Problem to work on — Put the entries below, starting at the line containing "For every named" and ending at the line containing "Username (210, 146)", both included, into a Markdown table with the columns Row and Content, giving each line a row number. Omit blank lines and leave the pictures out.

Records supplied —
——

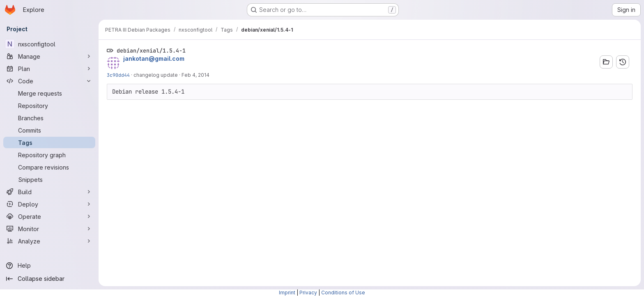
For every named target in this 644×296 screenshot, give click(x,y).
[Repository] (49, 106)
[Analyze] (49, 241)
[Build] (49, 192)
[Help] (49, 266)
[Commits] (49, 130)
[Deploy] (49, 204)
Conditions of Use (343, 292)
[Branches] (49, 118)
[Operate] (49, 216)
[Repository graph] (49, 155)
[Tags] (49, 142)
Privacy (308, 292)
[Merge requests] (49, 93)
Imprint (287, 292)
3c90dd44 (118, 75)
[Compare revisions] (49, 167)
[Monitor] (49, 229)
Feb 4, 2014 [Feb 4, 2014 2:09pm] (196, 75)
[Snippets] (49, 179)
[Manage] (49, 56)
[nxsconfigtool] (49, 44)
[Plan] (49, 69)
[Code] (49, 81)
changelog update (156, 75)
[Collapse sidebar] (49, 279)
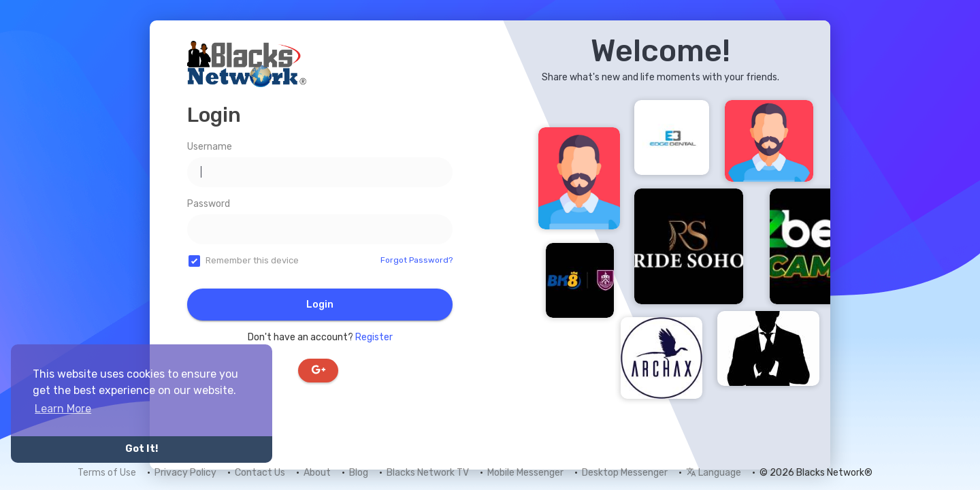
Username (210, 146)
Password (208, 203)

——

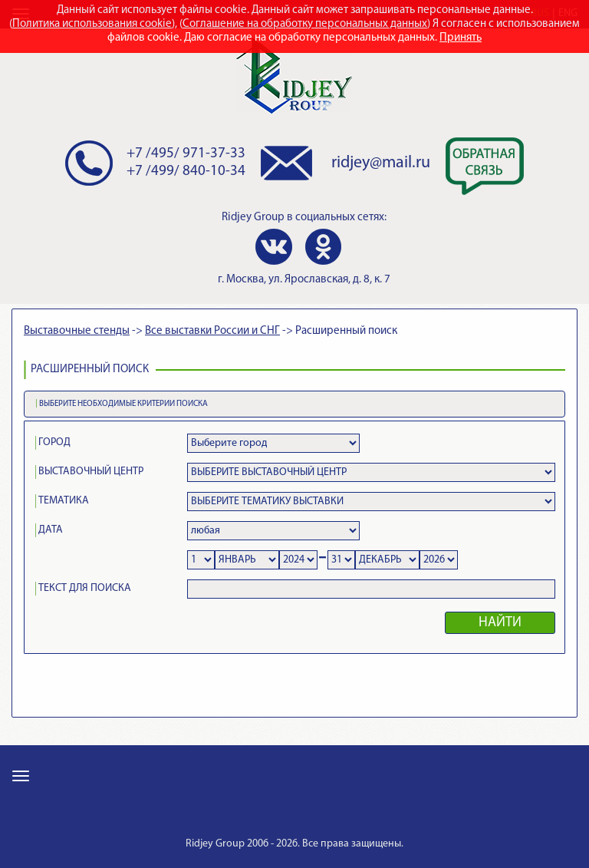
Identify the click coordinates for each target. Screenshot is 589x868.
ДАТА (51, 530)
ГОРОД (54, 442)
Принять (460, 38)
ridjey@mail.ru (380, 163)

——

Final answer —
| Row | Content |
|---|---|
| 1 | For every named target in this 644×296 screenshot, give click(x,y). |
| 2 | [Repository] (49, 106) |
| 3 | [Analyze] (49, 241) |
| 4 | [Build] (49, 192) |
| 5 | [Help] (49, 266) |
| 6 | [Commits] (49, 130) |
| 7 | [Deploy] (49, 204) |
| 8 | Conditions of Use (343, 292) |
| 9 | [Branches] (49, 118) |
| 10 | [Operate] (49, 216) |
| 11 | [Repository graph] (49, 155) |
| 12 | [Tags] (49, 142) |
| 13 | Privacy (308, 292) |
| 14 | [Merge requests] (49, 93) |
| 15 | Imprint (287, 292) |
| 16 | 3c90dd44 (118, 75) |
| 17 | [Compare revisions] (49, 167) |
| 18 | [Monitor] (49, 229) |
| 19 | Feb 4, 2014 [Feb 4, 2014 2:09pm] (196, 75) |
| 20 | [Snippets] (49, 179) |
| 21 | [Manage] (49, 56) |
| 22 | [nxsconfigtool] (49, 44) |
| 23 | [Plan] (49, 69) |
| 24 | [Code] (49, 81) |
| 25 | changelog update (156, 75) |
| 26 | [Collapse sidebar] (49, 279) |
| 27 | Username (210, 146) |